Data listing
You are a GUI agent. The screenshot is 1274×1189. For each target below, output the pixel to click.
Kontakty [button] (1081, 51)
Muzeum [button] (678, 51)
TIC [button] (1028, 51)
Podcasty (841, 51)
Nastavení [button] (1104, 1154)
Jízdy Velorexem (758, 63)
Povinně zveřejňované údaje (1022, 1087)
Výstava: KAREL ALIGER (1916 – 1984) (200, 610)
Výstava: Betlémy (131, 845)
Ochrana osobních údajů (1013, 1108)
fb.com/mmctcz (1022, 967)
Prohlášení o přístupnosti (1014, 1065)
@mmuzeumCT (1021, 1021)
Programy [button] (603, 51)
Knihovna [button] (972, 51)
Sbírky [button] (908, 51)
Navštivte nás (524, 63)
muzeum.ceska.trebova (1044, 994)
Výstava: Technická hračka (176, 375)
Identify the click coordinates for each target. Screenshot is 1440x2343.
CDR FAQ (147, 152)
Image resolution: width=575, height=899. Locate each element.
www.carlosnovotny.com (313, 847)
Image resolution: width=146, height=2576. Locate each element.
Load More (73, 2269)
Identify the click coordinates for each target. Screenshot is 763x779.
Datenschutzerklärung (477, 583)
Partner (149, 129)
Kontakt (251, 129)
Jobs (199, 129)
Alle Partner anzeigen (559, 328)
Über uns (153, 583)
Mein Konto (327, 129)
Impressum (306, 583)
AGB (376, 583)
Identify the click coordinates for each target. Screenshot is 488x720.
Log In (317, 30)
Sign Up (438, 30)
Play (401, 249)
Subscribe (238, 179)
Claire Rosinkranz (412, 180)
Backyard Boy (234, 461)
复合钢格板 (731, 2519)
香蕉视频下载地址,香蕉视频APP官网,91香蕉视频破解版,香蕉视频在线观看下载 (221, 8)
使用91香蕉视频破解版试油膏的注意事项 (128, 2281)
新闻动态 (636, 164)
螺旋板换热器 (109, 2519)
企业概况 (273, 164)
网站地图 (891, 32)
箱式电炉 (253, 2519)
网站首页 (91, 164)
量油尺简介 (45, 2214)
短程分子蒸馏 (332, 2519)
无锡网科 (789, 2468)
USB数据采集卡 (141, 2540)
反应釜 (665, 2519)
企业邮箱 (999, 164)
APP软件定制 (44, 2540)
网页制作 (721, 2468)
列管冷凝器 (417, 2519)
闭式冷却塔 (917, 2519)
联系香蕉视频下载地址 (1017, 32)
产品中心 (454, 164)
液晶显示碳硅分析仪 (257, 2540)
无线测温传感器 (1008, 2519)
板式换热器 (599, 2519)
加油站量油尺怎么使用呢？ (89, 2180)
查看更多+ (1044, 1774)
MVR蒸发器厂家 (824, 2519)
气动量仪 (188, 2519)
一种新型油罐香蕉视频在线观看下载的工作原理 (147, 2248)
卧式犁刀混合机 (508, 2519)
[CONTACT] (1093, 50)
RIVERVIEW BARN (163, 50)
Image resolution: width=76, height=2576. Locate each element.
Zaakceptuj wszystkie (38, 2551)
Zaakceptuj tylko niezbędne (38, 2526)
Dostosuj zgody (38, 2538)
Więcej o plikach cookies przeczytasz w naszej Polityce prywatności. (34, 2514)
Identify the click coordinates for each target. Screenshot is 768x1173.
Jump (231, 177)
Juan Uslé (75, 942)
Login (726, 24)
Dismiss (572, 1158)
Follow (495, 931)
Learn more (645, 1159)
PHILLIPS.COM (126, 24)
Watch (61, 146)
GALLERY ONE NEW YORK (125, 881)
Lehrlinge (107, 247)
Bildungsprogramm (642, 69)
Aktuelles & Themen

- **Aim**: Copy out the records above word for word, keeping every line unchanged.

- **Response to this task**:
You are a GUI agent. The screenshot is 1274×1189. For each target below, output the pixel to click.
Kontakty [button] (1081, 51)
Muzeum [button] (678, 51)
TIC [button] (1028, 51)
Podcasty (841, 51)
Nastavení [button] (1104, 1154)
Jízdy Velorexem (758, 63)
Povinně zveřejňované údaje (1022, 1087)
Výstava: KAREL ALIGER (1916 – 1984) (200, 610)
Výstava: Betlémy (131, 845)
Ochrana osobních údajů (1013, 1108)
fb.com/mmctcz (1022, 967)
Prohlášení o přístupnosti (1014, 1065)
@mmuzeumCT (1021, 1021)
Programy [button] (603, 51)
Knihovna [button] (972, 51)
Sbírky [button] (908, 51)
Navštivte nás (524, 63)
muzeum.ceska.trebova (1044, 994)
Výstava: Technická hračka (176, 375)
Identify the click coordinates for each target. Screenshot is 1440x2343.
CDR FAQ (147, 152)
Image resolution: width=575, height=899. Locate each element.
www.carlosnovotny.com (313, 847)
Image resolution: width=146, height=2576. Locate each element.
Load More (73, 2269)
Identify the click coordinates for each target. Screenshot is 763x779.
Datenschutzerklärung (477, 583)
Partner (149, 129)
Kontakt (251, 129)
Jobs (199, 129)
Alle Partner anzeigen (559, 328)
Über uns (153, 583)
Mein Konto (327, 129)
Impressum (306, 583)
AGB (376, 583)
Identify the click coordinates for each target. Screenshot is 488x720.
Log In (317, 30)
Sign Up (438, 30)
Play (401, 249)
Subscribe (238, 179)
Claire Rosinkranz (412, 180)
Backyard Boy (234, 461)
复合钢格板 (731, 2519)
香蕉视频下载地址,香蕉视频APP官网,91香蕉视频破解版,香蕉视频在线观看下载 (221, 8)
使用91香蕉视频破解版试油膏的注意事项 (128, 2281)
新闻动态 (636, 164)
螺旋板换热器 (109, 2519)
企业概况 (273, 164)
网站地图 (891, 32)
箱式电炉 (253, 2519)
网站首页 (91, 164)
量油尺简介 (45, 2214)
短程分子蒸馏 (332, 2519)
无锡网科 (789, 2468)
USB数据采集卡 (141, 2540)
反应釜 (665, 2519)
企业邮箱 (999, 164)
APP软件定制 (44, 2540)
网页制作 (721, 2468)
列管冷凝器 (417, 2519)
闭式冷却塔 (917, 2519)
联系香蕉视频下载地址 (1017, 32)
产品中心 (454, 164)
液晶显示碳硅分析仪 (257, 2540)
无线测温传感器 (1008, 2519)
板式换热器 (599, 2519)
加油站量油尺怎么使用呢？ (89, 2180)
查看更多+ (1044, 1774)
MVR蒸发器厂家 (824, 2519)
气动量仪 (188, 2519)
一种新型油罐香蕉视频在线观看下载的工作原理 (147, 2248)
卧式犁刀混合机 (508, 2519)
[CONTACT] (1093, 50)
RIVERVIEW BARN (163, 50)
Image resolution: width=76, height=2576. Locate each element.
Zaakceptuj wszystkie (38, 2551)
Zaakceptuj tylko niezbędne (38, 2526)
Dostosuj zgody (38, 2538)
Więcej o plikach cookies przeczytasz w naszej Polityce prywatności. (34, 2514)
Identify the click coordinates for each target. Screenshot is 768x1173.
Jump (231, 177)
Juan Uslé (75, 942)
Login (726, 24)
Dismiss (572, 1158)
Follow (495, 931)
Learn more (645, 1159)
PHILLIPS.COM (126, 24)
Watch (61, 146)
GALLERY ONE NEW YORK (125, 881)
Lehrlinge (107, 247)
Bildungsprogramm (642, 69)
Aktuelles & Themen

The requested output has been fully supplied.